Should rates continue to rise, it likely wouldn’t take all that much of a move to bring the stock and real estate markets crashing down. Similar to the exact same way those markets crumbled in 2007-2008, following then chairman Alan Greenspan’s decision to raise rates between 2004 to 2006.
So far the Fed is sticking to the script that it’s going to continue moving forward and allow rates to rise. But what they haven’t mentioned is how if rates continue to rise and stocks and real estate get pounded as a result, it’s incredibly likely that they’ll reverse course and start printing again.

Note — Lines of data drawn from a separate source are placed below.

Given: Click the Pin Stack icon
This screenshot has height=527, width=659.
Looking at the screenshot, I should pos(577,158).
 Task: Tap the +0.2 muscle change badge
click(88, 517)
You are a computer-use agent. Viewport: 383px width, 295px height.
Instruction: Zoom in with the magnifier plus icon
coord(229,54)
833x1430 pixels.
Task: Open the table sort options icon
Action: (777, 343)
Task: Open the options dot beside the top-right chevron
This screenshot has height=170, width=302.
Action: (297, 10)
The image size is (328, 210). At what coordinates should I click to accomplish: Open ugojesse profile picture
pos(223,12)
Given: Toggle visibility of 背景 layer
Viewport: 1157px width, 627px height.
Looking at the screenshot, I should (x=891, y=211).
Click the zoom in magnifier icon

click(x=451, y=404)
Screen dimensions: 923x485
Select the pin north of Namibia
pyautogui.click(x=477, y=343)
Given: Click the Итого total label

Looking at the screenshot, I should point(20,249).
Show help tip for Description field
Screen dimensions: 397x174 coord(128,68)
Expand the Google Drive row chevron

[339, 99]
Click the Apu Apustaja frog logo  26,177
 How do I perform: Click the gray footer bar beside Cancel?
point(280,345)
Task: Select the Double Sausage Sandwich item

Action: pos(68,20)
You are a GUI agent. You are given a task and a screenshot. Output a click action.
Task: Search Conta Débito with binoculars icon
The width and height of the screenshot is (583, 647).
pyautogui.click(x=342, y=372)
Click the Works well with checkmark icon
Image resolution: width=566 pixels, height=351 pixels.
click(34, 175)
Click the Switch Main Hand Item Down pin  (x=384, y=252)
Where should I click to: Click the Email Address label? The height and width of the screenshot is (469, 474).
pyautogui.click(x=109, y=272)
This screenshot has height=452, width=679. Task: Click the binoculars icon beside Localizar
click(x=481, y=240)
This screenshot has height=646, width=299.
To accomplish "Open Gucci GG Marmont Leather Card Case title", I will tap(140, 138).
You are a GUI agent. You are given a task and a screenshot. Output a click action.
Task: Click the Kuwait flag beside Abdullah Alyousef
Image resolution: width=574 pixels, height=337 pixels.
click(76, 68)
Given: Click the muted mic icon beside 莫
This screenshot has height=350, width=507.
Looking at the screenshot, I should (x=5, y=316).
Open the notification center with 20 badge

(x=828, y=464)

It’s essentially the same scheme they’ve been running for decades, although it sure feels like this time when the latest bubble collapses that a lot of these money printing tricks will be exposed for good. While on one hand somewhat unfortunate economically, you have to admire how in its own right the whole thing has become quite theatrical.
With some of the U.S. government’s largest creditors (such as China) giving every indication possible that they’re fed up with the reign of king dollar, the evidence is growing that the current fiat system is coming to an end.
China and Russia have gone on massive gold and silver buying sprees. In the past year, even with the current decline in prices, the cryptocurrencies have still exploded at a rate relative to the dollar that’s symptomatic of a hyperinflation in paper. Add in the continued revelation about the shocking degree of corruption in the U.S. governmental structure and all of the pieces are in place.
There is a massive transfer of wealth happening as we speak. Again, not entirely unlike what we saw with the last bubble. It may or may not happen overnight. There will be periods like we witnessed last year in the cryptos that will be stunning to observe. Then there will be other times where it will seem like not much is happening.
But these forces are most certainly building beneath the surface. And should rates continue to rise it will be fascinating to see how the events develop.